The Assumptions Embedded in This Message

Every verification step in message 1280 carries implicit assumptions. The assistant assumes that the sysctl parameters it changed will persist until the next reboot — but in a Proxmox environment, kernel parameters can be overridden by the hypervisor or by container startup scripts. The assistant also assumes that the PCIe MaxReadReq change via setpci is persistent across device resets, which is not guaranteed — a GPU reset or driver reload could revert it to hardware defaults.

More subtly, the assistant assumes that the measured parameter values accurately reflect the system's runtime behavior. For example, the C2 state disable is confirmed by reading a sysfs file, but this only proves that the kernel's cpuidle driver has marked the state as disabled — it doesn't guarantee that no other power management mechanism (like ACPI _PPC or platform firmware) is overriding this setting. Similarly, the network buffer sizes are confirmed, but NCCL might have already been initialized with the old values and could be caching them in its internal configuration.

These assumptions are not flaws — they are necessary simplifications. A fully rigorous verification would require restarting every service that might cache old values, which would disrupt the running inference workload. The assistant is making a pragmatic judgment that the verification is "good enough" for the next step: running a micro-benchmark to confirm P2P bandwidth, followed by a full inference benchmark.

The Thinking Process: What the Assistant Decided Not to Do

Perhaps the most instructive aspect of message 1280 is what the assistant chooses not to do. It does not:

  1. Investigate the nvidia_peermem failure further — No dmesg deep dive, no module dependency check, no kernel source inspection. The assistant correctly identifies this as a dead end.
  2. Verify every GPU's MaxReadReq — It checks only two representative GPUs (01:00.0 and 81:00.0) rather than all eight. This is a reasonable sampling strategy, but it assumes that setpci applied uniformly across all devices — an assumption that could fail if a particular GPU was in a different power state or had a different PCIe capability structure.
  3. Check for side effects — The assistant doesn't verify that GPU performance counters remain accurate, that NCCL still initializes correctly, or that the running sglang server hasn't been affected. These checks would come in the next step (the P2P micro-benchmark).
  4. Restart any services — The sglang server continues running throughout the changes. This is intentional (the user asked to apply changes without disrupting the workload), but it means some changes (like network buffer sizes) may not take effect until NCCL reinitializes.

Input and Output Knowledge

To fully understand message 1280, the reader needs knowledge of: Linux kernel parameters and their effect on compute workloads (numa_balancing, nmi_watchdog, sched_autogroup), PCIe configuration registers and the setpci tool, NVIDIA's kernel module ecosystem (nvidia_peermem vs nvidia_uvm vs nvidia), the cpuidle subsystem and C-state management, and the NCCL communication patterns used by tensor-parallel inference.

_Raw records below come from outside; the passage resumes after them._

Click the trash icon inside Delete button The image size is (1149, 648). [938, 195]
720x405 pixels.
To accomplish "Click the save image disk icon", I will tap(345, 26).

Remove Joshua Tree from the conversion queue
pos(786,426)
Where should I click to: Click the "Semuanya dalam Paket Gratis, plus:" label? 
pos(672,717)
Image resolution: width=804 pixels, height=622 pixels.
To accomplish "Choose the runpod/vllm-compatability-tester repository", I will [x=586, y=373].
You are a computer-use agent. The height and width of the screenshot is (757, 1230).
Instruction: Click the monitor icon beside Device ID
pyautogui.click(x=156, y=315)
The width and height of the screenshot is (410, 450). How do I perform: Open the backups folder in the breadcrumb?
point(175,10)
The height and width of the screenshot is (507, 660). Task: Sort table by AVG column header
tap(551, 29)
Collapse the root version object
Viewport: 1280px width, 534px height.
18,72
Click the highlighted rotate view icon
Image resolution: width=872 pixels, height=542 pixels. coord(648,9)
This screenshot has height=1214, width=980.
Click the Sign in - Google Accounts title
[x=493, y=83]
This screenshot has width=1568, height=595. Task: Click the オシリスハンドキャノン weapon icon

The message creates new knowledge in the form of a verified system state. Before this message, the changes were aspirational — documented in system-improve.md and applied via bash commands, but unconfirmed. After this message, there is concrete evidence that 9 of 10 changes took effect correctly. This verified state becomes the foundation for the next phase: P2P bandwidth measurement and inference benchmarking. The message also implicitly documents that nvidia_peermem is non-functional on this kernel version, which is useful information for any future debugging that might involve RDMA or GPUDirect.

Conclusion

Message 1280 is a masterclass in verification discipline. In the rush to benchmark and optimize, it's tempting to apply changes and immediately measure the result, trusting that the changes "took." This message demonstrates a better approach: verify every parameter explicitly, interpret failures in context, and establish a clean known state before proceeding. The 9-out-of-10 success rate, the graceful handling of the nvidia_peermem failure, and the selective but sufficient verification of PCIe changes all reflect a systems engineer who has learned that trust in configuration changes must be earned through measurement, not assumed through hope.